- [Passage]

It's also one I no longer have.
Because of the exposure to mycotoxins, I now have many food allergies. The gluten-, nightshade-, grain-, egg-, starch-, sugar-, and mostly diary-free diet is a healthy and delicious one, but almost impossible to hold to if I want to eat out or in another household. Since most restaurants don't list all their ingredients and I can't be in most houses because of air quality, I've come to eat food prepared only at home.
The loss of communal meals seems like a small one, but when I get together with friends and family it becomes huge. Saying no to tasting what others eat is difficult, and I've occasionally found myself saying yes because I wanted to be normal so badly. I always paid for it dearly afterwards.
Eating different food alienates me, which is why when my birthday rolled up this month I wanted to bring others into my little space ship orbiting earth.
I'd hoped to prepare dishes from my daily menu for my brother and his fiancée to share with me. I would give them a taste of my world, and perhaps for once I wouldn't feel as isolated.
However, I wasn't feeling well leading up to the chosen day and didn't have the energy to carry out my plans. Then, since the forecast foreboded of nasty weather, Mom and I headed south just hours before it started snowing the day after I finally got to see the couple.
My hope has not completely deteriorated though. Perhaps in the spring when I return to the city my brother lives in, I'll be able to finally share a meal with him and my future sister, and carry on a tradition that will hopefully last a thousand years more.
~Janelle
Aw, sounds like my sister. :( Press on.

- [Work to complete]
A. According to the post, what caused the writer's many food allergies?
B. Quote the stretch of the post from "It's also one" through "only at home.".
Rely on the post alone.

- [Data extracts]
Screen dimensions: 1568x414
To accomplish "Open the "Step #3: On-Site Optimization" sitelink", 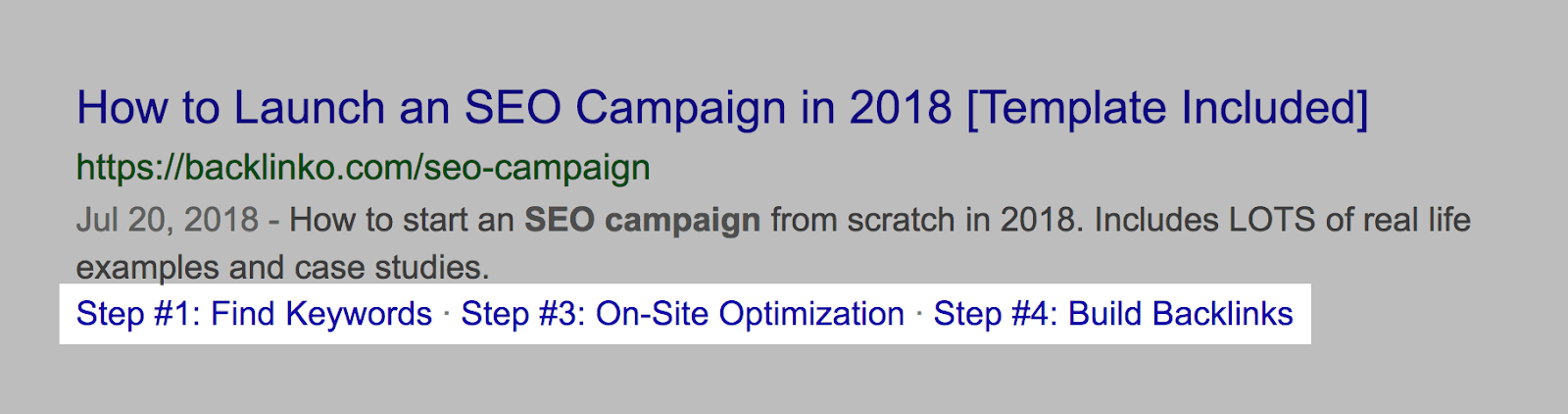I will click(682, 314).
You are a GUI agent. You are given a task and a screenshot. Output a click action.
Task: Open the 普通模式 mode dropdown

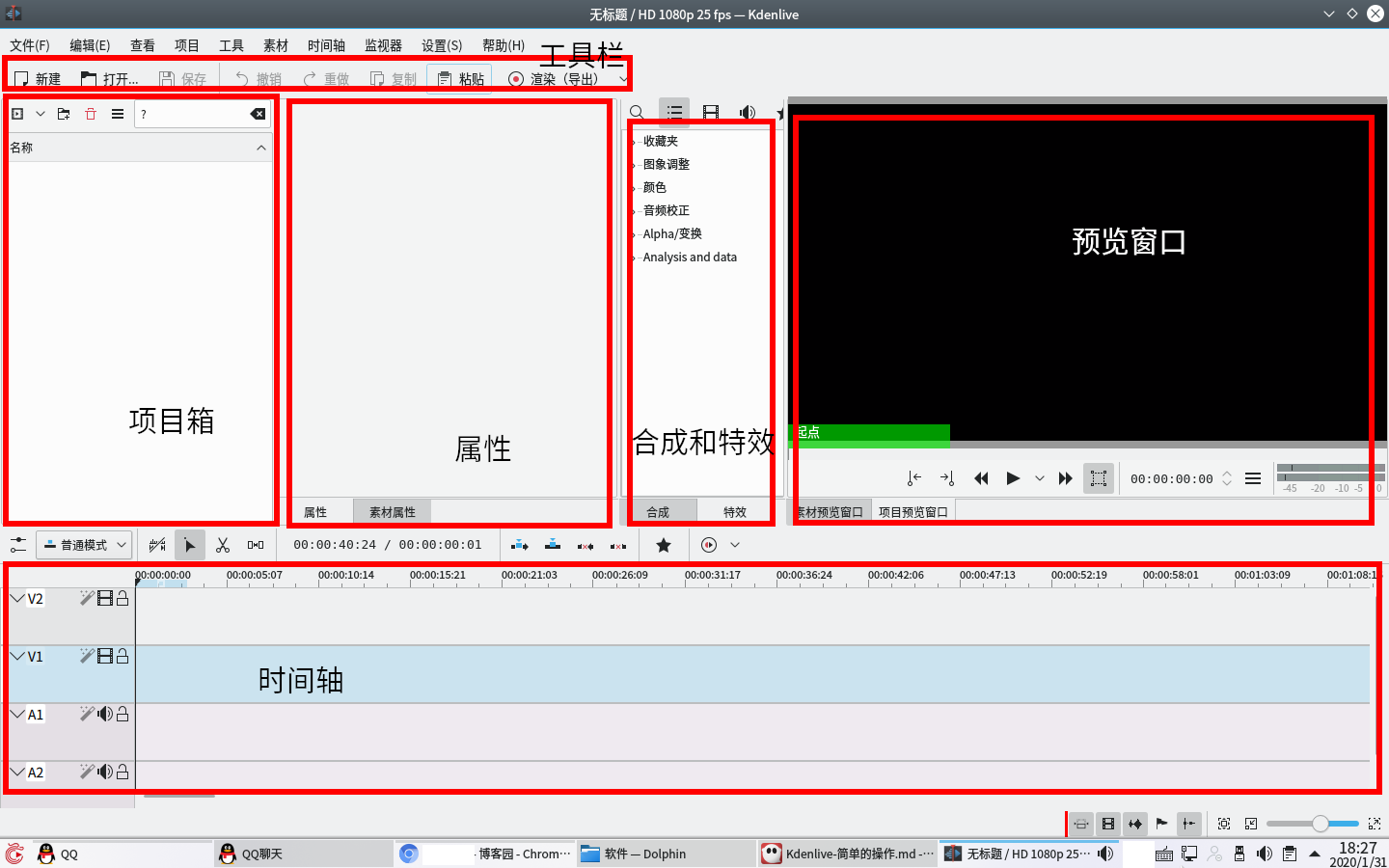[84, 544]
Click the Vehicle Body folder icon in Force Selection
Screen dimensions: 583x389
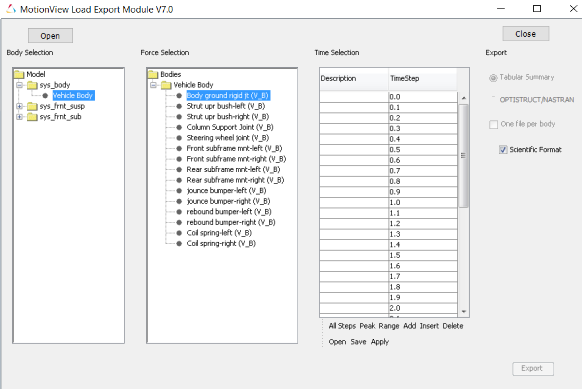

- [Exercise solutions]
A. Exposure to mycotoxins.

B.
It's also one I no longer have.
Because of the exposure to mycotoxins, I now have many food allergies. The gluten-, nightshade-, grain-, egg-, starch-, sugar-, and mostly diary-free diet is a healthy and delicious one, but almost impossible to hold to if I want to eat out or in another household. Since most restaurants don't list all their ingredients and I can't be in most houses because of air quality, I've come to eat food prepared only at home.